# [Records for this exercise]
↓↓↓

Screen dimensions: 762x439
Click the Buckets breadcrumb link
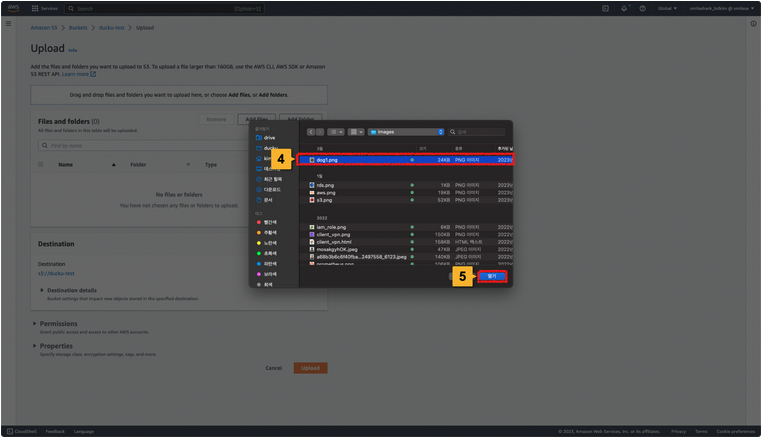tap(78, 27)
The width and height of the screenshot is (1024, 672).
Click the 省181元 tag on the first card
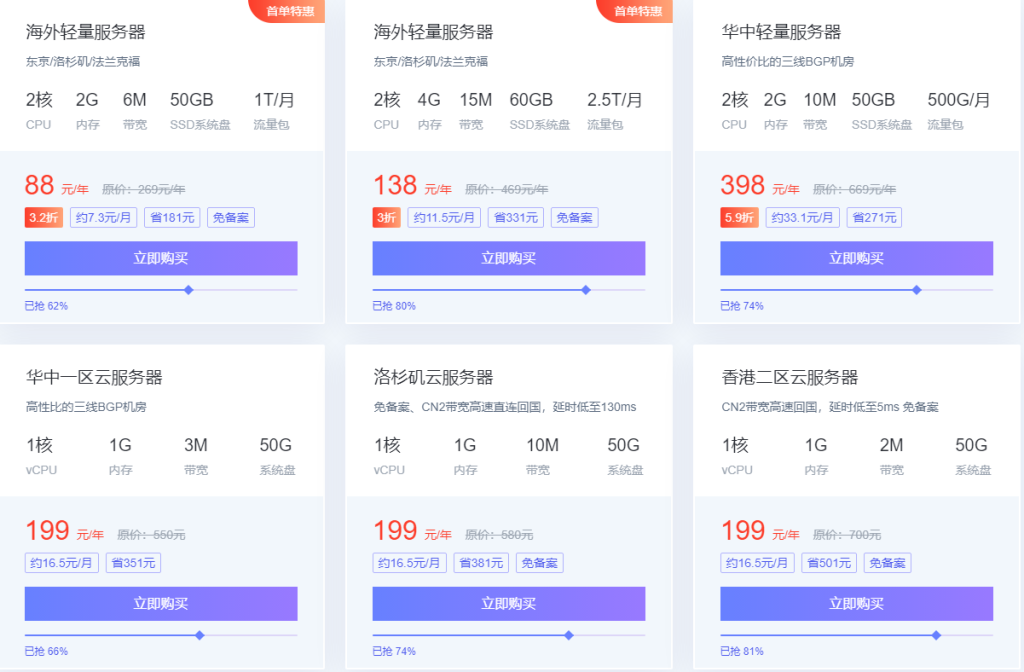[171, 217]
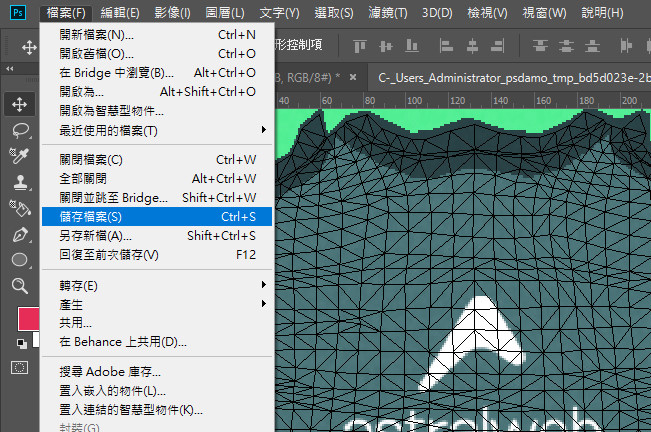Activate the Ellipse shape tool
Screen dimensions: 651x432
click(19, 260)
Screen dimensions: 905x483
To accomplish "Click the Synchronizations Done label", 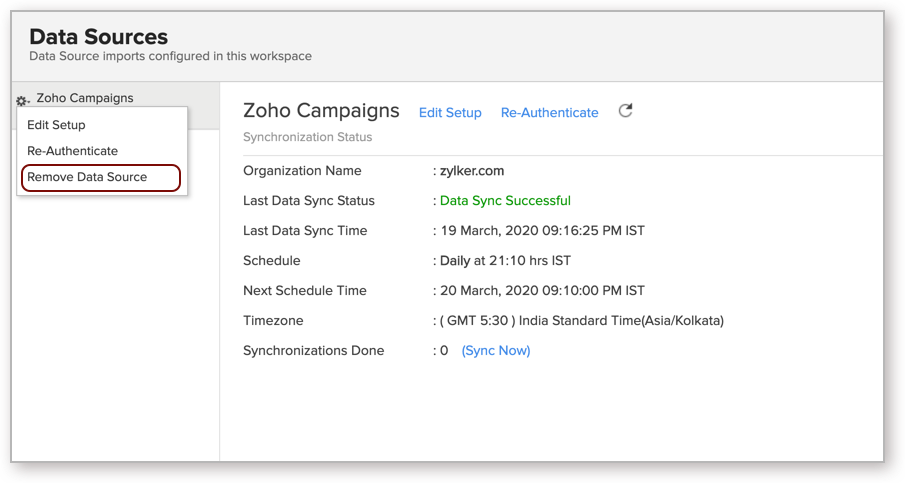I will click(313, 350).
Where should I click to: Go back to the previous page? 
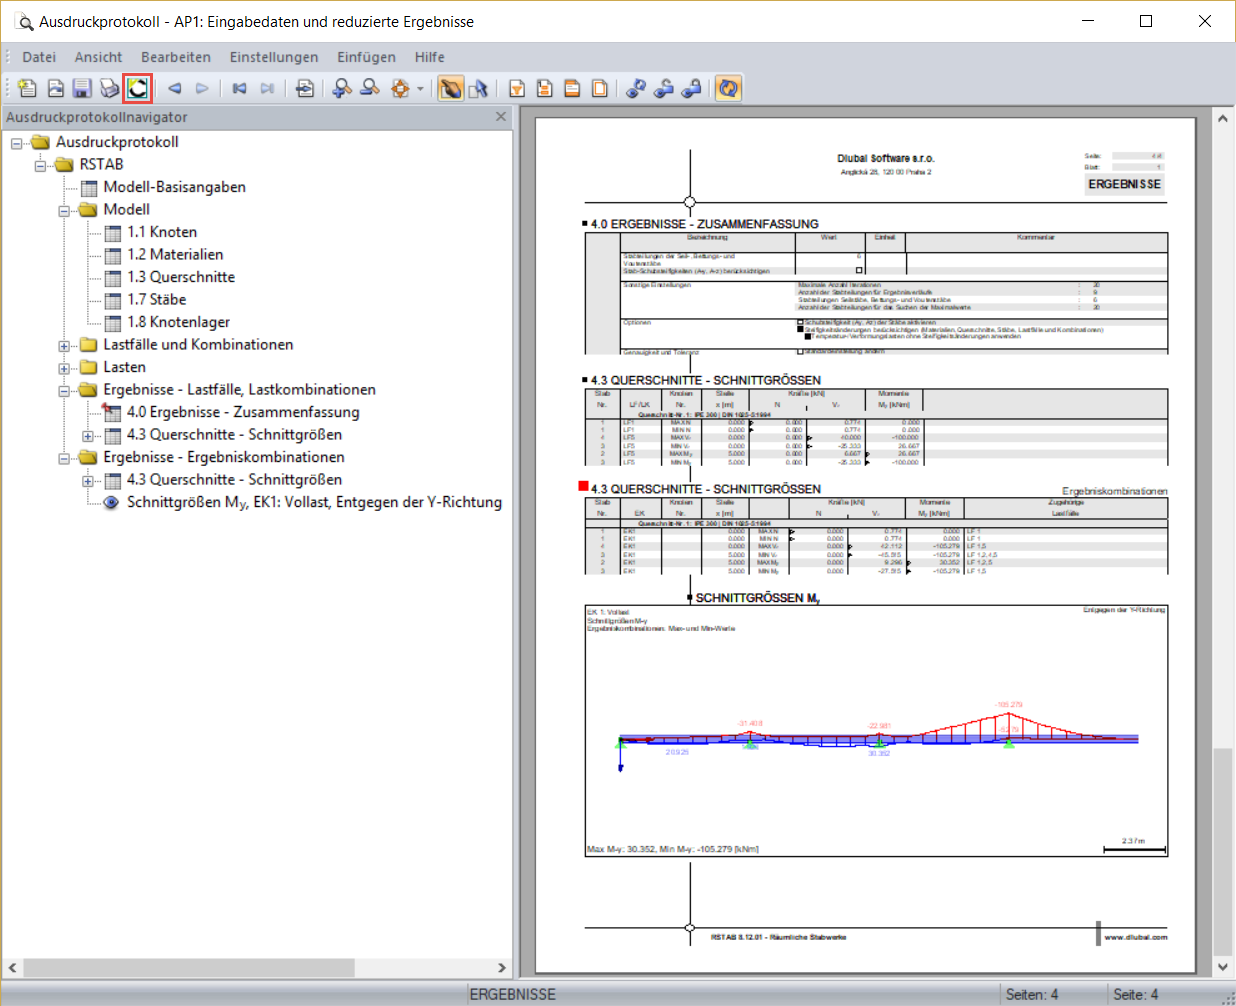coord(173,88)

↑↑↑

# [What you need to do]
Take the line with "Where should I" and each line after it through the end of the material above, and reproduce them exactly, both ends included, without pictures.

# [Task response]
Where should I click to: Go back to the previous page? 
coord(173,88)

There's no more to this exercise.